=== Work order ===
I need the lines from the one containing "Task: Click the" through the last line of the entries retyped exactly, with no pictures among them.

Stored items
***

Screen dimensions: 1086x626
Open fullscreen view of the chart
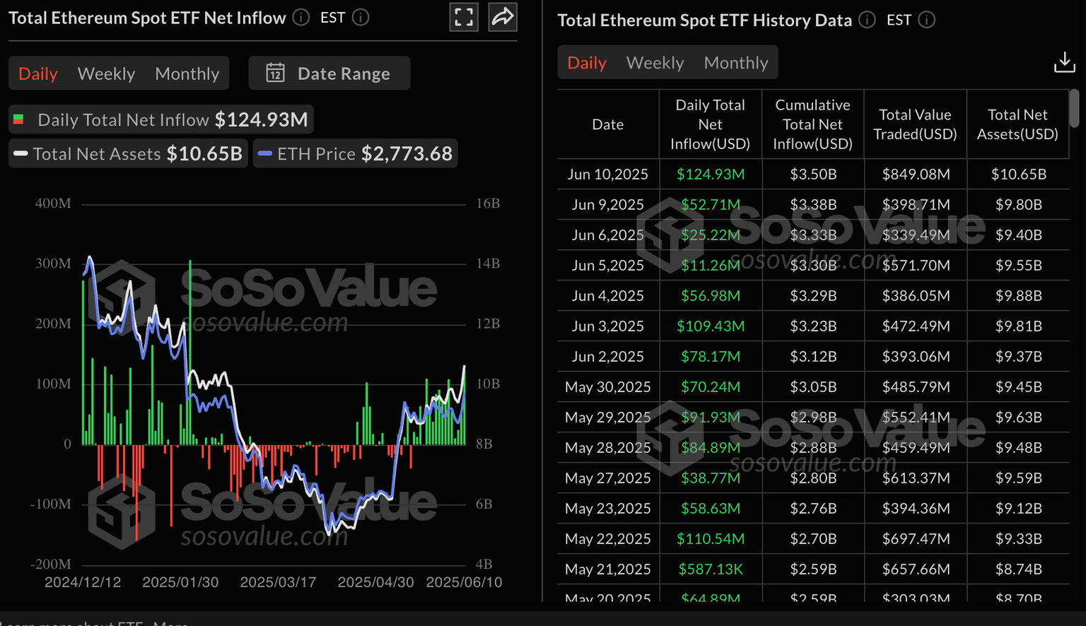pos(464,18)
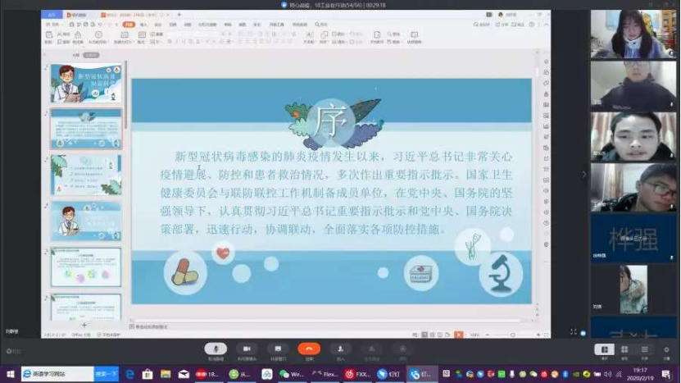Select the fourth slide thumbnail with doctor
Viewport: 681px width, 383px height.
86,221
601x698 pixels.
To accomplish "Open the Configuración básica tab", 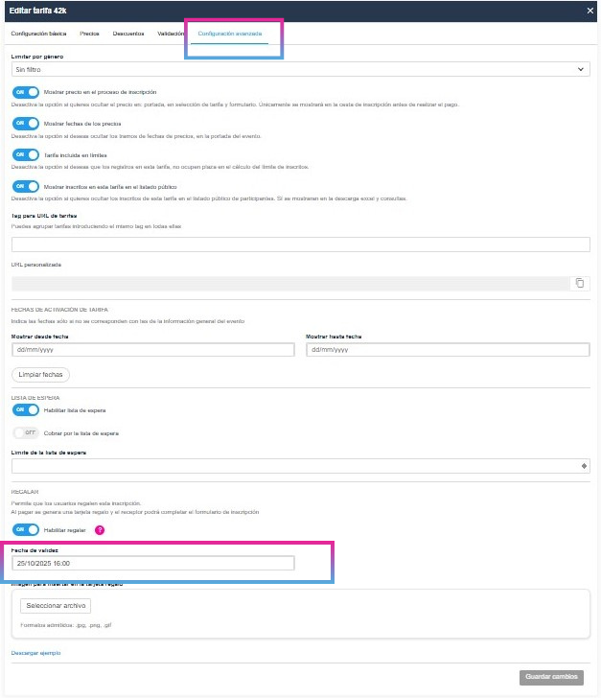I will tap(38, 34).
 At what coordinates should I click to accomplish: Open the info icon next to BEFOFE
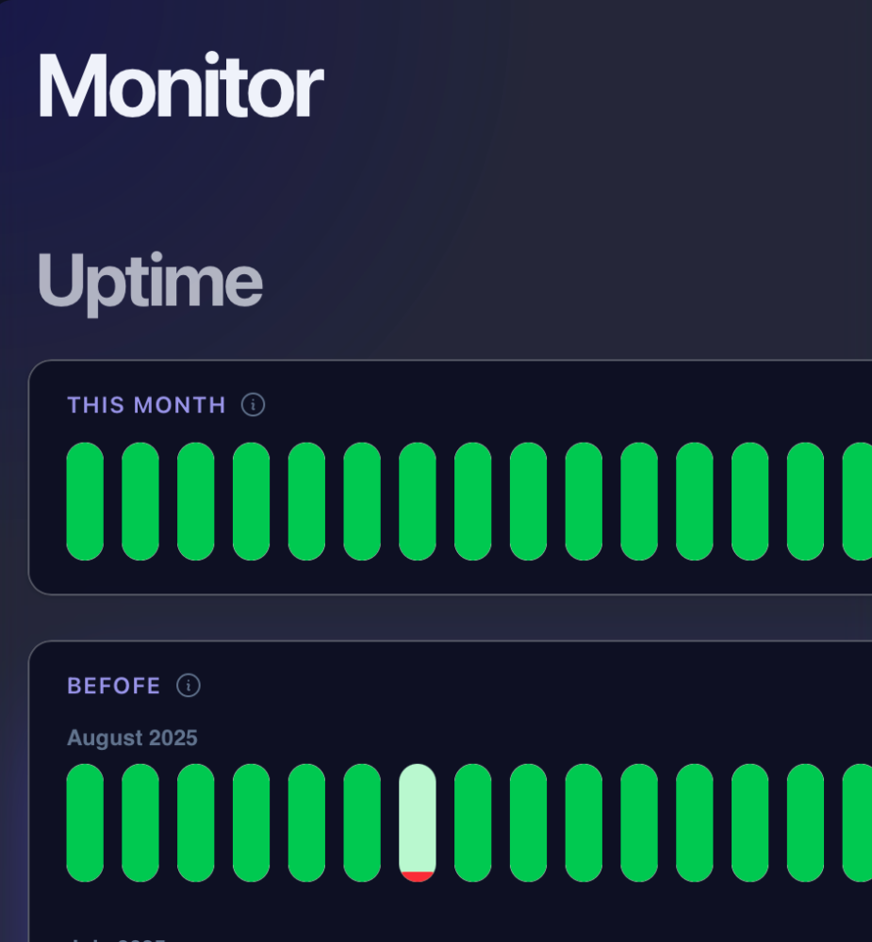point(188,686)
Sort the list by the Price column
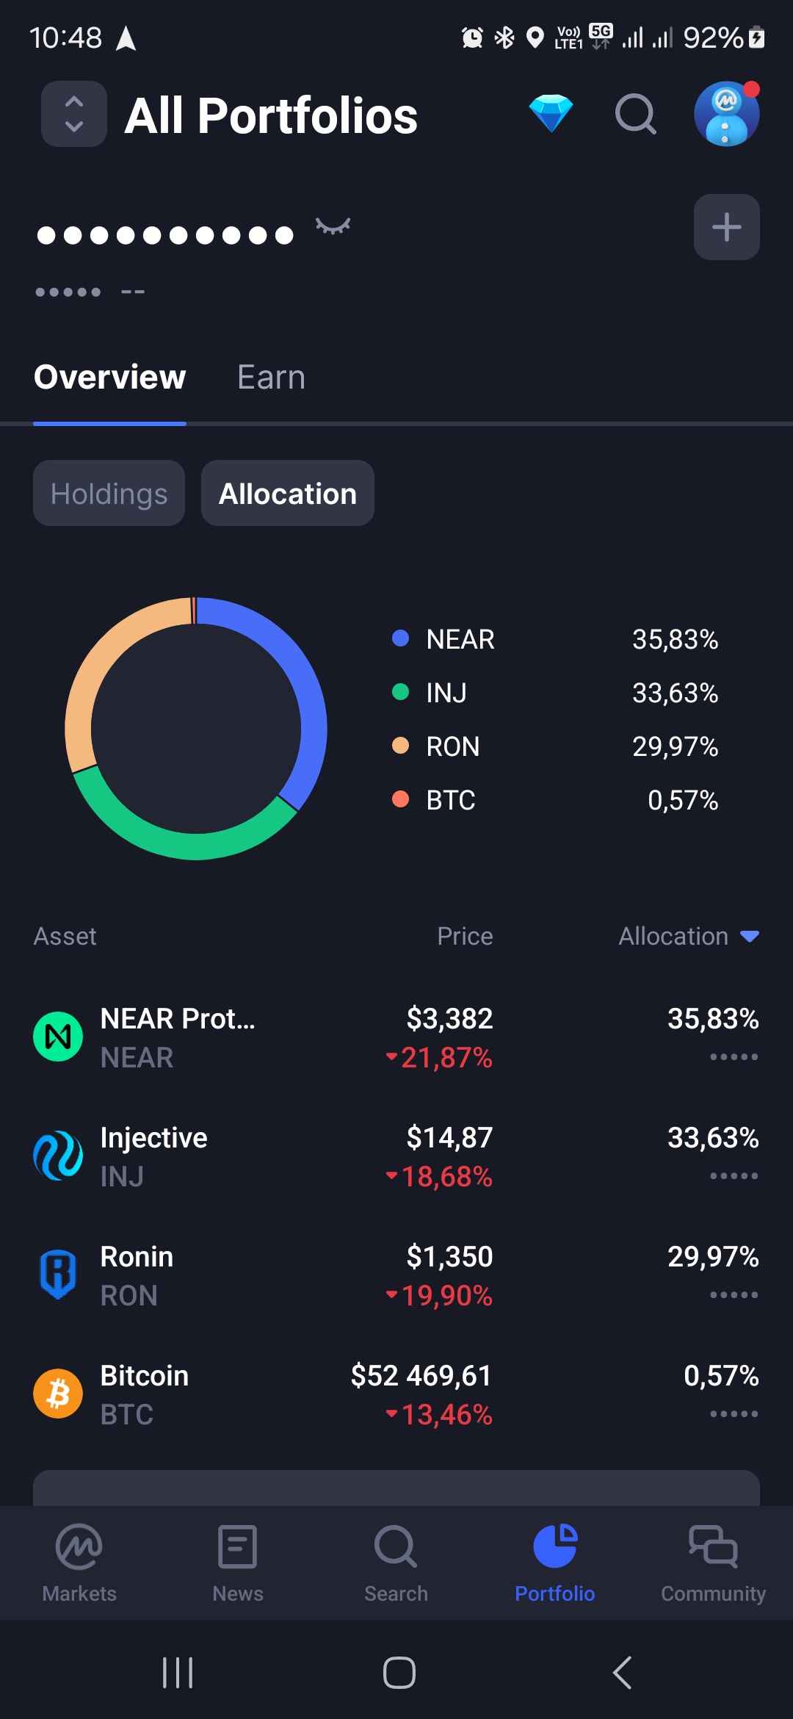 point(465,936)
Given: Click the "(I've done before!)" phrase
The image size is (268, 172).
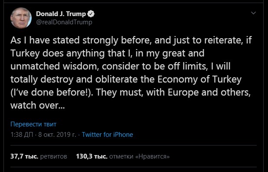Looking at the screenshot, I should 52,92.
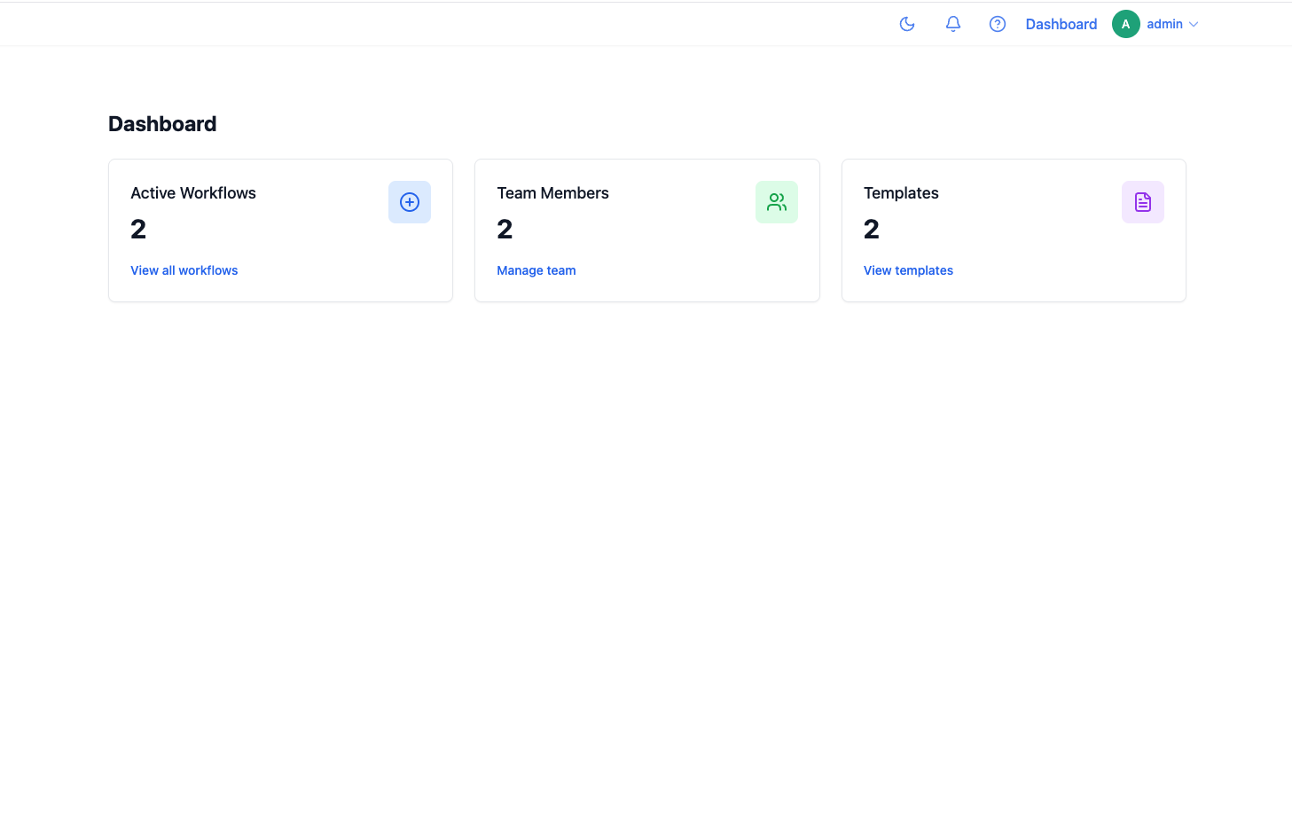Click the Active Workflows count number
This screenshot has height=827, width=1292.
[138, 230]
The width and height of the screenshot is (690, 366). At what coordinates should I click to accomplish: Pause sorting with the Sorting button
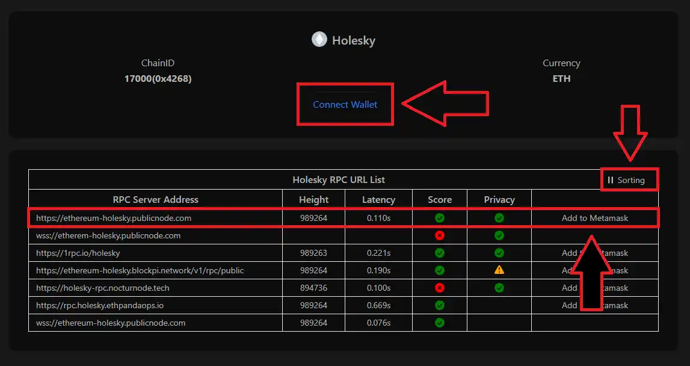click(x=626, y=180)
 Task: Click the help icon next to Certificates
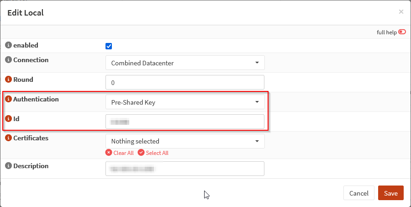(x=8, y=138)
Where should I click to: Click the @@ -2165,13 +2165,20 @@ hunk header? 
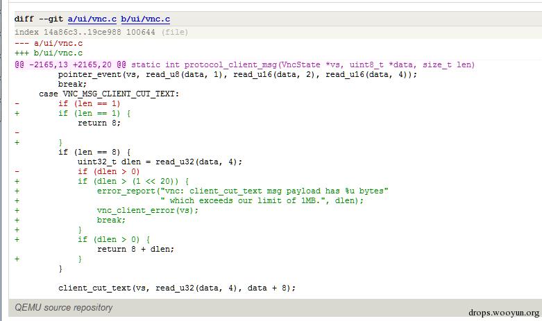(70, 65)
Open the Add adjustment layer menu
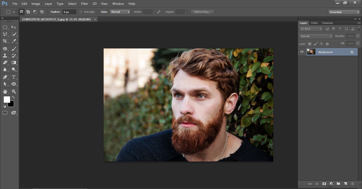The height and width of the screenshot is (189, 362). [x=331, y=183]
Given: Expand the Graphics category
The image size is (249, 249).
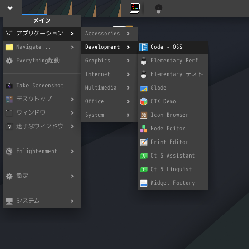Looking at the screenshot, I should (110, 61).
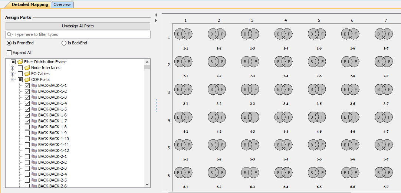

***

=== Result below ===
 Task: Click the help icon next to Certificates
(x=8, y=138)
Where should I click to: Click the @@ -2165,13 +2165,20 @@ hunk header? 
(70, 65)
Open the Add adjustment layer menu
The height and width of the screenshot is (189, 362). [x=331, y=183]
Given: Expand the Graphics category
The image size is (249, 249).
Looking at the screenshot, I should (110, 61).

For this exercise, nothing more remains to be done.